--- THE DATA ---

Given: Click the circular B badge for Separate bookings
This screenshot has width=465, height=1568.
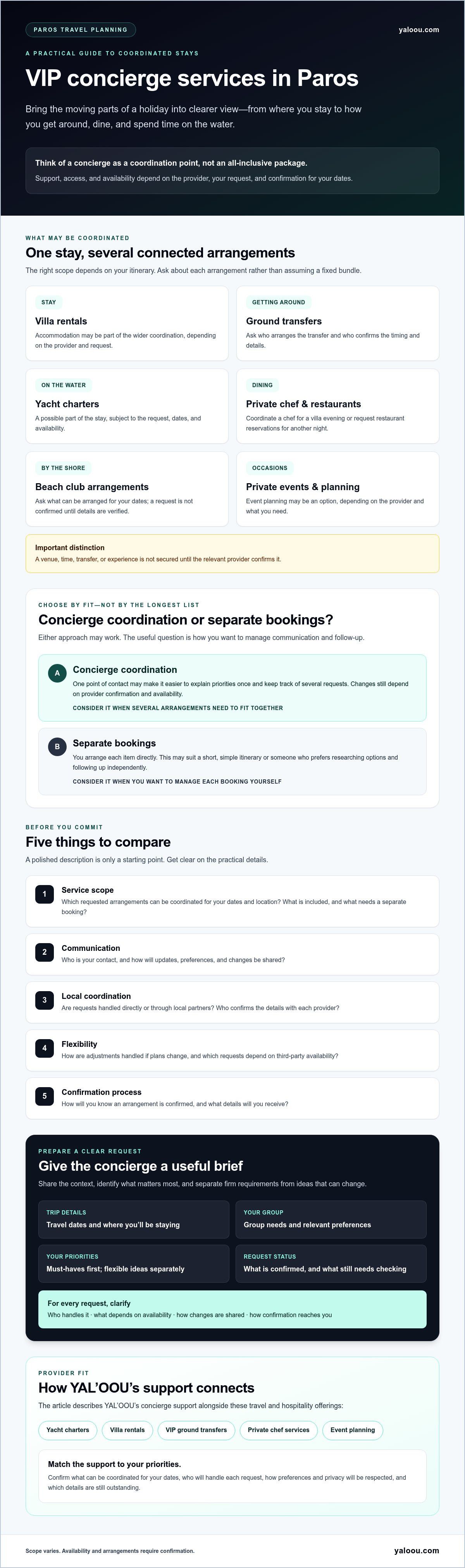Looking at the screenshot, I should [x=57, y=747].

---
--- THE DATA ---

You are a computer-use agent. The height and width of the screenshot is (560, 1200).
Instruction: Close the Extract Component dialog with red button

---

■ **GOAL OF THE EXERCISE**
All lines in the listing above from the line containing "You are a computer-use" to the line containing "Instruction: Close the", inclusive, should be retyped exactly; no other lines should appear.

■ **COMPLETED TASK**
You are a computer-use agent. The height and width of the screenshot is (560, 1200).
Instruction: Close the Extract Component dialog with red button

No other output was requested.